I feel for you Jeff.  We lost our car Slinky about 6 months ago.  He was a lounger like yours, but was also an outdoor hunter.  When he passed due to health, we went shelter hunting for a cat to replace him.  After many shelters not finding the personality we were looking for we ended up with 2 cat one of each personality.  I can tell you it's not the same, and the dog still hasn't gotten use to one of them...


----------



## penmaker1967 (Dec 11, 2013)

sorry for your los jeff


----------



## greenmtnguy (Dec 11, 2013)

I feel your pain Jeff.


----------



## mywoodshopca (Dec 11, 2013)

healeydays said:


> we went shelter hunting for a cat to replace him.



We tried that to replace the two we lost this summer.  (One was on the couch pawing at me when I was getting ready for work and then I heard him fall to the floor, he passed away right in front of me, the other we had to have put down, he went downhill quickly and I had to make an emergency Sunday visit to the vet as he had a few strokes that weekend due to his kidneys failing and by Sunday he couldn't barely walk. To add to it, they charged $172 due to an after hours office visit :frown

Some of the shelters we went to were horrible smelling and one warned us they lost a lot of cats that week due to a sickness. (We have a 15.5 year old siamese runt that was pretty lonely but acceptable to respiratory issues, so we had to be careful).

One day I was out at a farm in back country kansas buying some raw milk and I asked if they had any kittens.. They both smiled as their cat brought one home that day. We waited a week for it to be old enough to take home and the kitten fit in perfect with us. He made himself at home right away.

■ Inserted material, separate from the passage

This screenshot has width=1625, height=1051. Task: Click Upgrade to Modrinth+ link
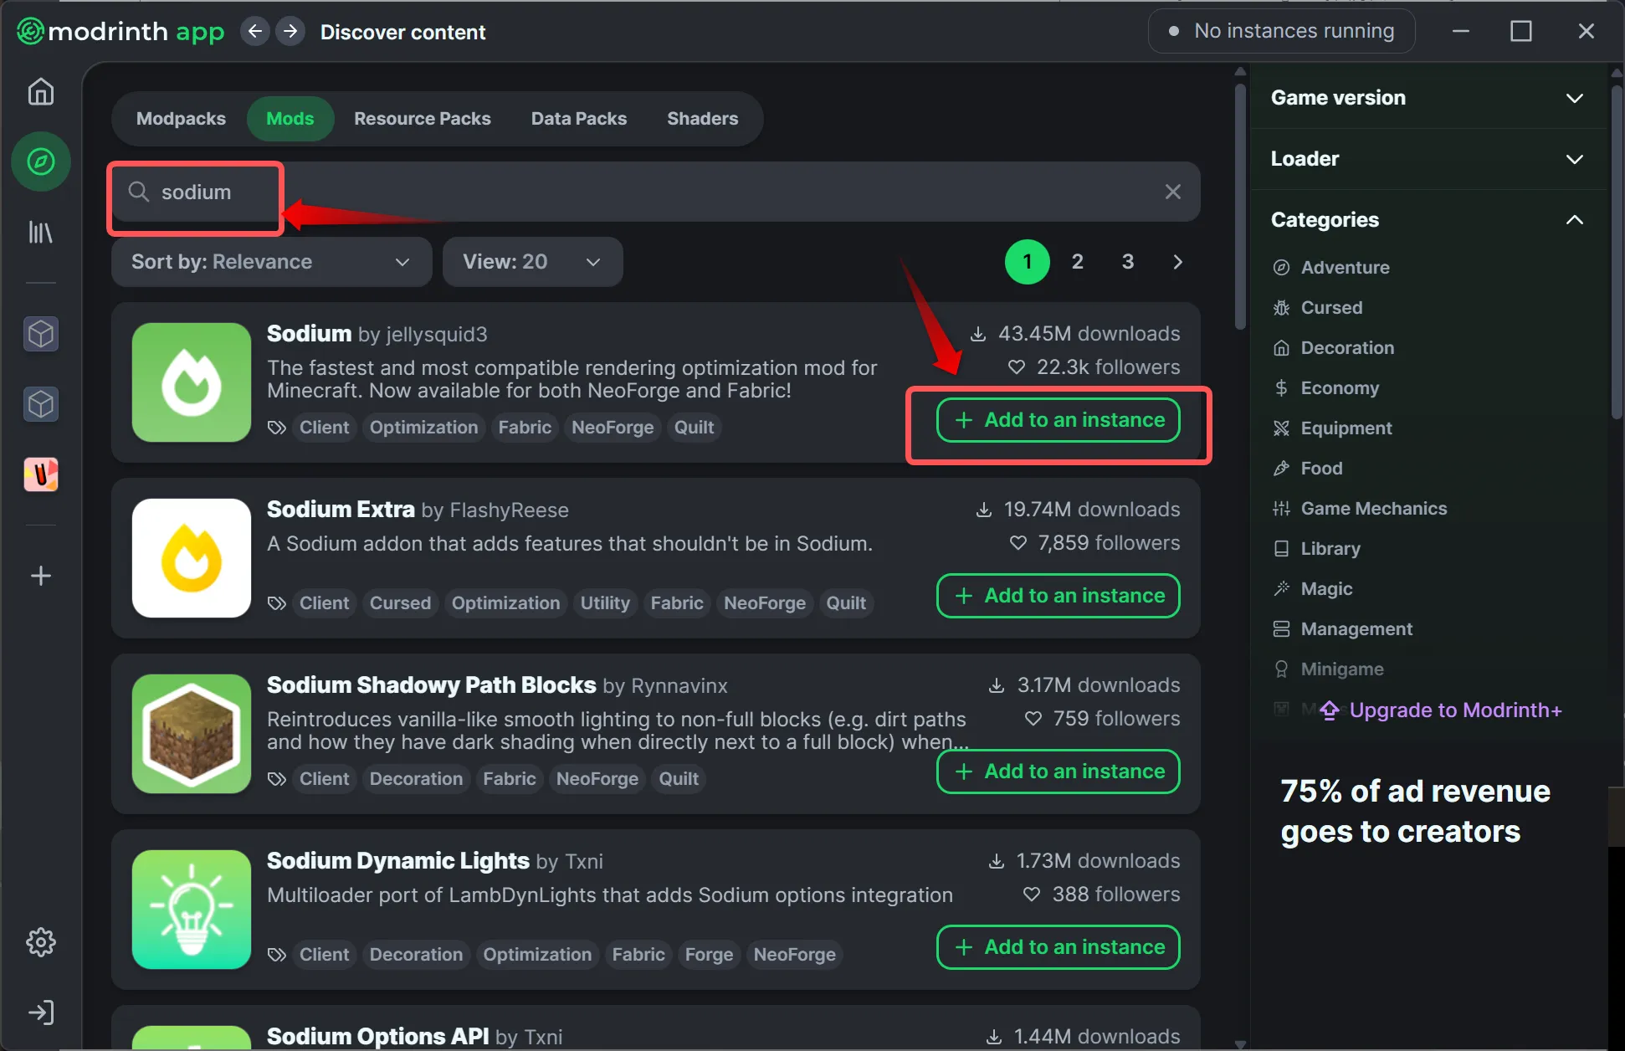coord(1454,710)
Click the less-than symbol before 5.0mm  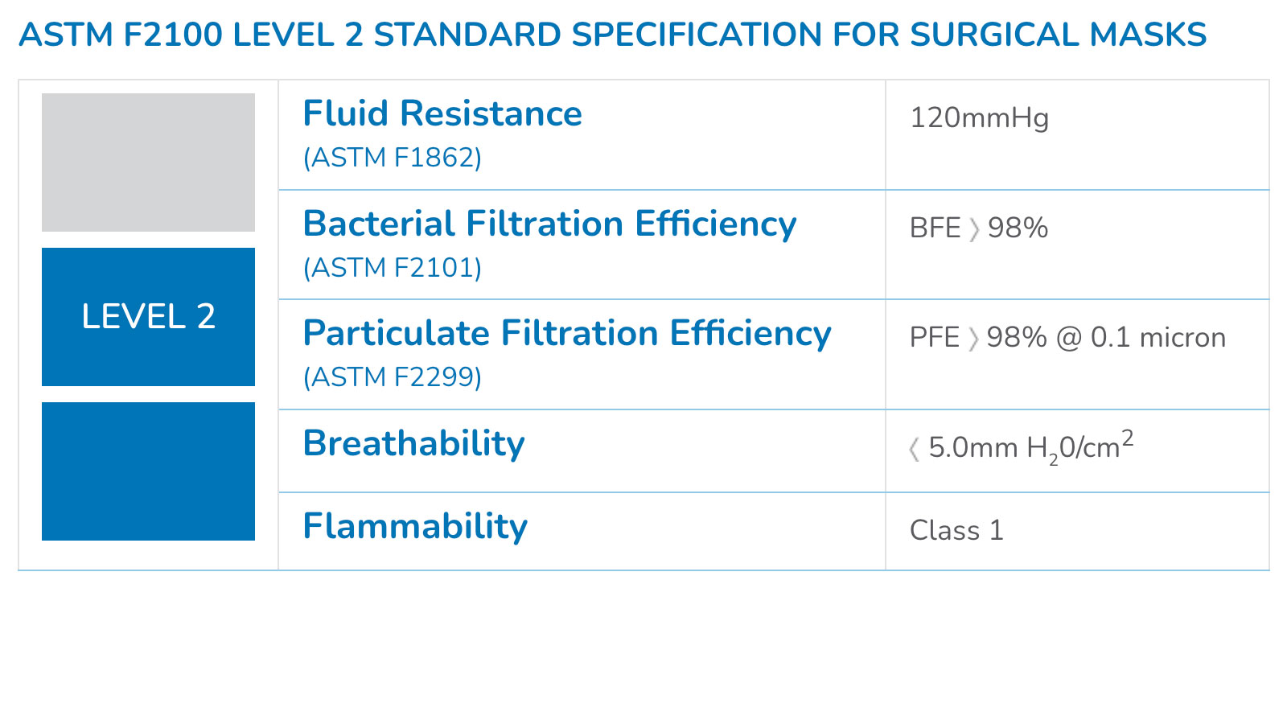pyautogui.click(x=915, y=449)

The key thing to remember is that they are not suffering anymore and the memories they left with us will last forever. :cat:


----------



## CHARLES STOPCZYNSKI (Dec 11, 2013)

*We know what you must be feeling...*

Jeff,

Been there a few times.  Hang in there.  If you're lucky you will be befriended by another wonderful cat.

My little Kinkaid can be a first class pest at times, but he's my pal.  I can always count on him to lay down right in the middle of what I'm doing.

Charlie


----------



## bobjackson (Dec 11, 2013)

So sorry Jeff.


----------



## ssajn (Dec 11, 2013)

Sorry to hear of your loss Jeff. Cats are special "people". Mine helps me all the time. Even when I don't want him too.


----------



## Sataro (Dec 11, 2013)

So sorry to hear about loss Jeff. Our pets have a way of earning a special place in our hearts...


----------



## gimpy (Dec 11, 2013)

Jeff, sorry for your loss,

They became family so quick

God's Peace


----------



## leaycraft (Dec 11, 2013)

Jeff:
My condolences.  Always hard losing a companion.  I sure Mitten knew you cared.


----------



## Dalecamino (Dec 11, 2013)

I am also sorry to hear this Jeff.


----------



## Monty (Dec 11, 2013)

Sorry to hear of your loss. I know she will be missed.
Let's see, 10 years helping you with IAP plus about 7 years before that... that's a great life for a cat. I know how much you will miss her as my wife and I have 6 cats, two of which came to live with us in '97.


----------



## Gary B. Reeter (Dec 11, 2013)

*Very sorry for your loss!*

Whether it be a dog or cat they become so much more. They become very good friends, they become family with unconditional love. I know how hard it it to loose a furry friend having lost several myself. I am very sorry to hear of your loss.

Sincerely,

Gary Reeter


----------



## jsolie (Dec 11, 2013)

Sorry to hear of your loss.


----------



## Arbetlam (Dec 11, 2013)

Sorry for your loss. He looks like he was very happy and content.


----------



## edicehouse (Dec 11, 2013)

Sorry for your loss.


----------



## Adillo303 (Dec 11, 2013)

Jeff having had a pet of one sort or another all my life, I think I understand how you feel. 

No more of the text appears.